Все опускают глаза, безмолвствуют; я иду к привратнику и говорю, входя:
— Кто из вас, господа, зовется господином Манюэлем?
— Это я, — говорит один из них, выступая вперед.
— Сударь, — говорю я ему, — мы с вами незнакомы, но у нас было известное всем столкновение по поводу уплаты мною налогов. Я, сударь, не только исправно платил свои налоги, но делал это также и за многих других, у кого не хватало средств. Неужто мое дело приняло такой серьезный характер, что сам прокурор-синдик Парижской коммуны, оторвавшись от общественных дел, явился сюда заниматься мною?
— Сударь, — сказал он, — я не только не оторвался от общественных дел, но нахожусь здесь именно для того, чтобы ими заняться; и разве не первейший долг общественного служащего прийти в тюрьму, чтобы вырвать из нее невинного человека, которого преследуют? Ваш обвинитель, Кольмар, уличен как мошенник! Секция сорвала с него перевязь, он ее недостоин: он изгнан из Коммуны, я полагаю даже, что он в тюрьме! Вам предоставляется право преследовать его по суду.
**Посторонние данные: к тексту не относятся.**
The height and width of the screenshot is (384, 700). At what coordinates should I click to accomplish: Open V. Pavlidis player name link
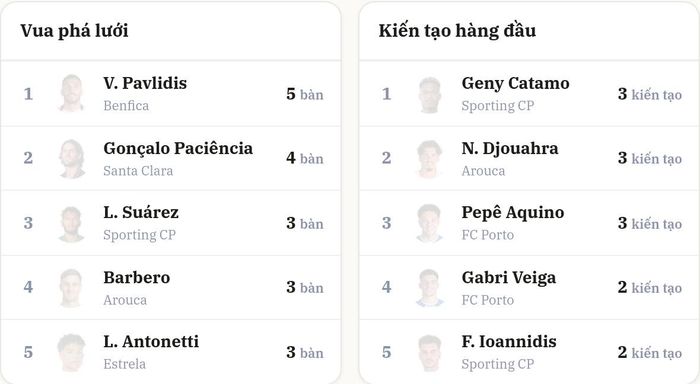click(145, 83)
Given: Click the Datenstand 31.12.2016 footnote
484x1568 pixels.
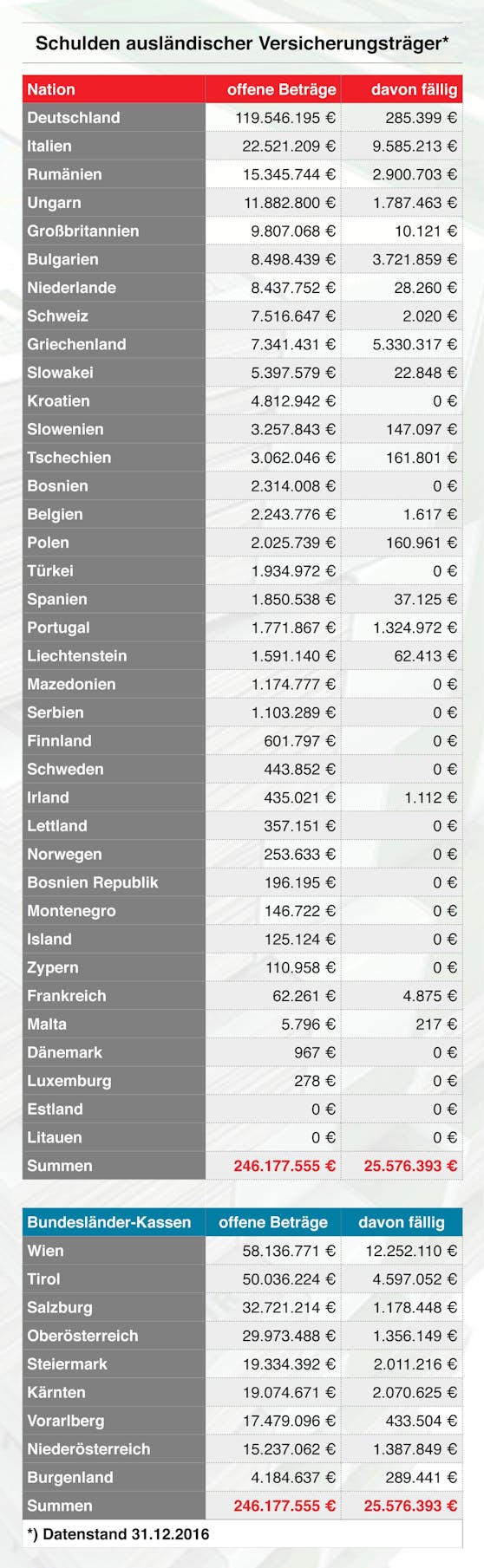Looking at the screenshot, I should (x=118, y=1534).
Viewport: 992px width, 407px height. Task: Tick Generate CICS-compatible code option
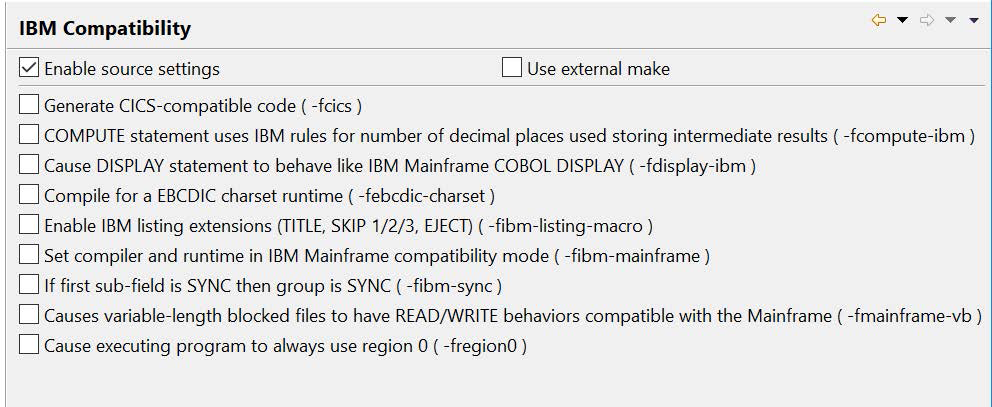29,105

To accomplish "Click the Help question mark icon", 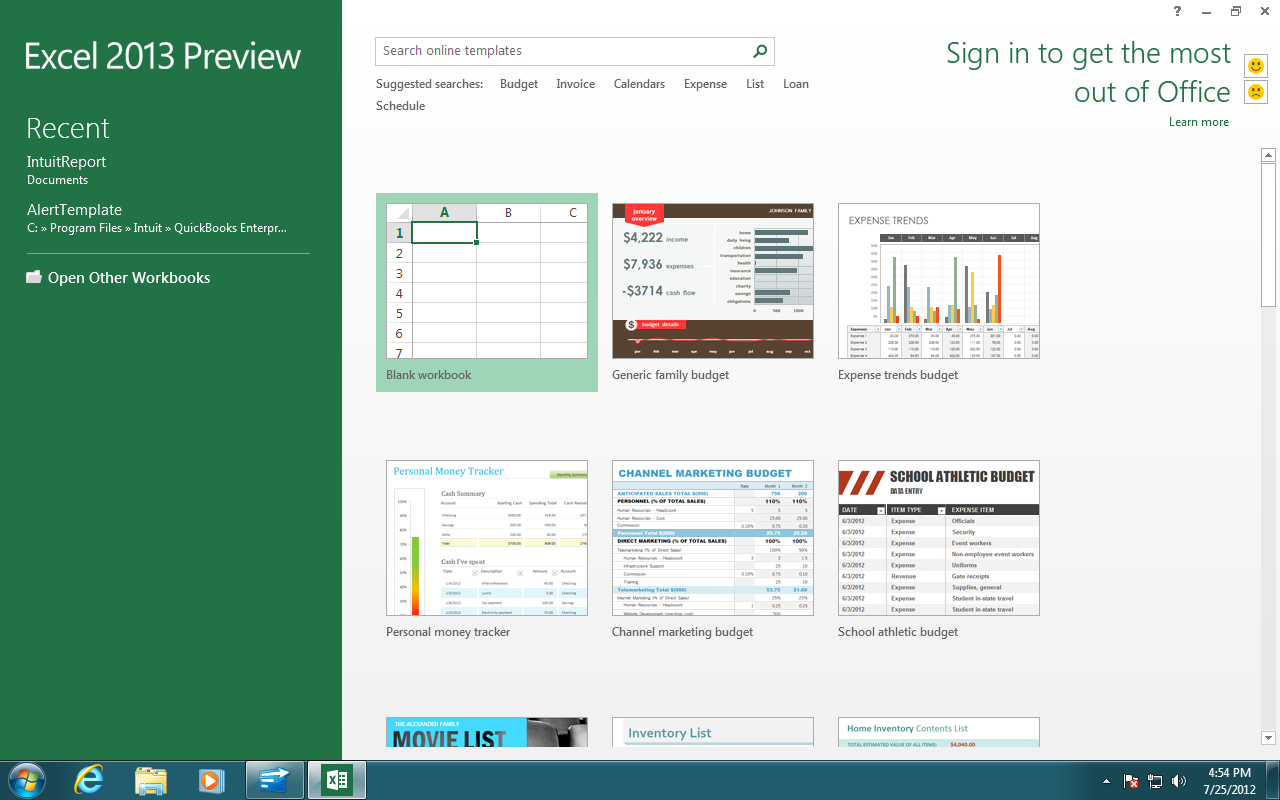I will click(1177, 11).
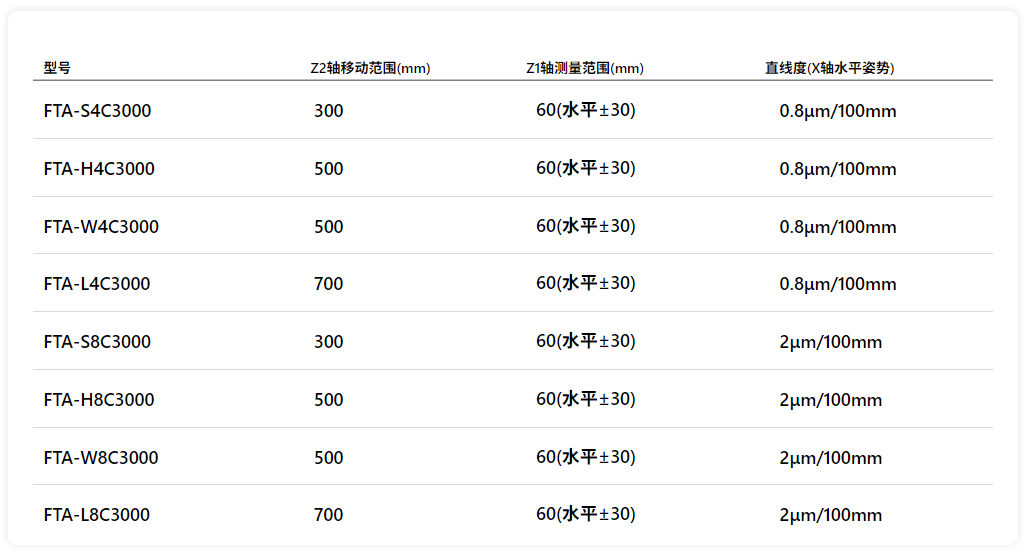Viewport: 1029px width, 559px height.
Task: Click the 直线度(X轴水平姿势) column header
Action: point(829,68)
Мне хотелось бы, чтобы вы забыли наше публичное столкновение, и поэтому я специально испросил у Коммуны разрешения отлучиться на час, чтобы вызволить вас отсюда. Не оставайтесь здесь ни минутой дольше!
Я сжал его в объятиях, не в силах произнесть ни слова: только глаза мои выражали, что творилось в душе; полагаю, они были достаточно красноречивы, если передали ему все мои мысли! Я тверд как сталь, когда сталкиваюсь с несправедливостью, но сердце мое размягчается, глаза влажнеют при малейшем проявлении доброты! Никогда не забуду ни этого человека, ни этой минуты. Я вышел.